Did Martha Jones mean profanity?
"Ah," interposed Mrs. Ragg, "we live in a world."
"Yes, Mrs. Ragg, we does; but as you was a saying?"
"Eh?"
"As you was a saying about somebody being hung, if rights was rights, you know."
"Oh, dear, really you must not ask me. Indeed you must not."
"Well, I won't; but here we are, in Pump Court."
Todd darted into a door-way, and watched them up the staircase of No. 6, in that highly classic locality. He slunk into the door-way, and by taking a perspective glance up the staircase, he saw them stop upon the first floor. He saw that they turned to the right. He darted up a few stairs, and just caught sight of a black door. Then there was a sharp sound, as of some small latch closing suddenly, after which all was still. Todd ascended the stairs.
"Curses on them!" he muttered. "What can they mean by looking in such a manner at my shop? I thought the last time I saw that woman, Ragg, that she was cognizant of something. If now she, in her babbling, would give me any news of Tobias—Pho! he is—he must be dead."
By this time Todd had got to the top of the first flight of stairs, and stood upon the landing, close to several open doors—that is to say, outer black heavy-looking doors—and within them were smaller ones, armed with knockers.
"To the right," he muttered. "They went to the right—this must be the door."
He paused at one and listened. Not a sound met his ears, and his impatience began to get extreme. That these two women were going to have a conference about him he fully believed; and that he should be so near at hand, and yet not near enough to listen to it, was indeed galling. In a few moments it became insupportable.
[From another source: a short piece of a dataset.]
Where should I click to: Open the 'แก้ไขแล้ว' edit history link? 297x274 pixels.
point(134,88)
"I must and will know what they mean," he said. "My threats may wring the truth from them; and if necessary, I should not scruple to silence them both. Dead men tell no tales, so goes the proverb, and it applies equally well to dead women."
Todd smiled. He was always fond of a conceit.
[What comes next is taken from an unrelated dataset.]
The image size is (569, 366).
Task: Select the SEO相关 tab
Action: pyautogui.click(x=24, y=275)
"Yes," he muttered, "every circumstance says to me now in audible language, 'Go—go—go!' and go I will, far away from England. I feel that I have not now many hours to spare. This fracas with Mrs. Lovett expedites my departure wonderfully, and to-morrow's dawn shall not see me in London. But I will—I must ascertain what these women are about. Yes, and I will do so at all risks."
A glance showed him that the act of temerity was a safe one. The door opened upon a dingy sort of passage, in which were some mops, pails, and brooms. At its further extremity there was another door, but it was not quite shut, and from the room into which it opened, came the murmer of voices. There were other doors right and left, but Todd heeded only that one which conducted to the room inhabited. He crept along the passage at a snail's pace; and then having achieved a station exactly outside the door, he placed one of his hands behind one of his elephantine-looking ears, and while his countenance looked like that of some malignant demon, he listened to what was going on within that apartment. Martha Jones was speaking.
Todd Lis............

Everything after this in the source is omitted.